In terms of research and development, at least two new products of the Company will enter the registration stage in 2023, keeping the pace of the continuous launch of new products. In terms of manufacture and production, our Suzhou Xiaxiang manufacture site will achieve commercialized mass production to ensure the stability of supply and the quality of products. At the same time, as the team stability and cohesion were finally achieved, be committed to building a unique corporate culture catering to Ocumension to safeguard our sustainable development and growth in the next stage in 2023.

Mr. Ye LIU, CEO and Executive Director of Ocumension, said: "As a young biopharma, Ocumension is marching into the fifth year since its inception. Leveraging the ameliorative market trend and favorable business environment in 2023, the Company will continue to grow at an exceptional pace as a pioneer, so as to repay the Shareholders' trust in and support to the Company. "

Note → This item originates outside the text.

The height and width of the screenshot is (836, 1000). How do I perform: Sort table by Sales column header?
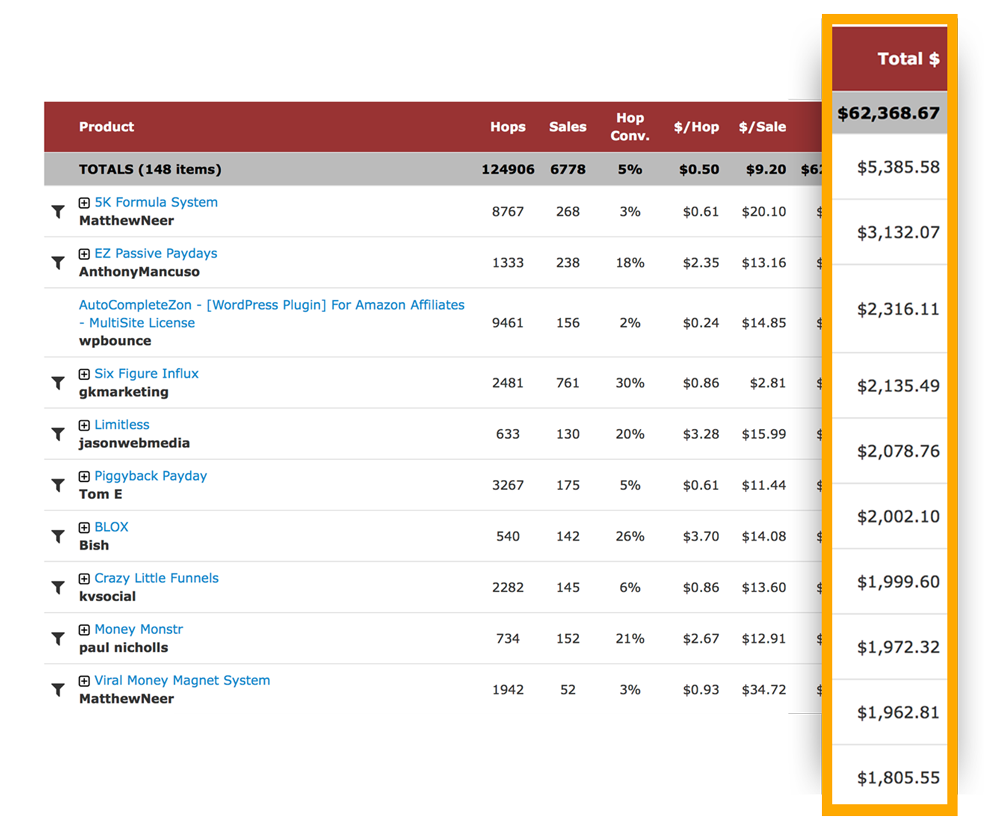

About Ocumension Therapeutics
Ocumension Therapeutics is a Chinese ophthalmology platform company dedicated to identifying, developing and commercializing pioneering or best-in-class ophthalmic therapies. The company's vision is to provide world-class drug solutions to meet the huge demand for ophthalmology treatments in China. We believe that our ophthalmology platform with its obvious first-mover advantage will give us a leading position in the ophthalmology industry in China. Up to now, the company has 24 kinds of drug assets in front of the eye and back of the eye, and has established a complete ophthalmic drug product line, six of which have entered phase III clinical trials in China. On July 10, 2020, Ocumension was listed on the main board of the Stock Exchange of Hong Kong Limited (stock code: 01477).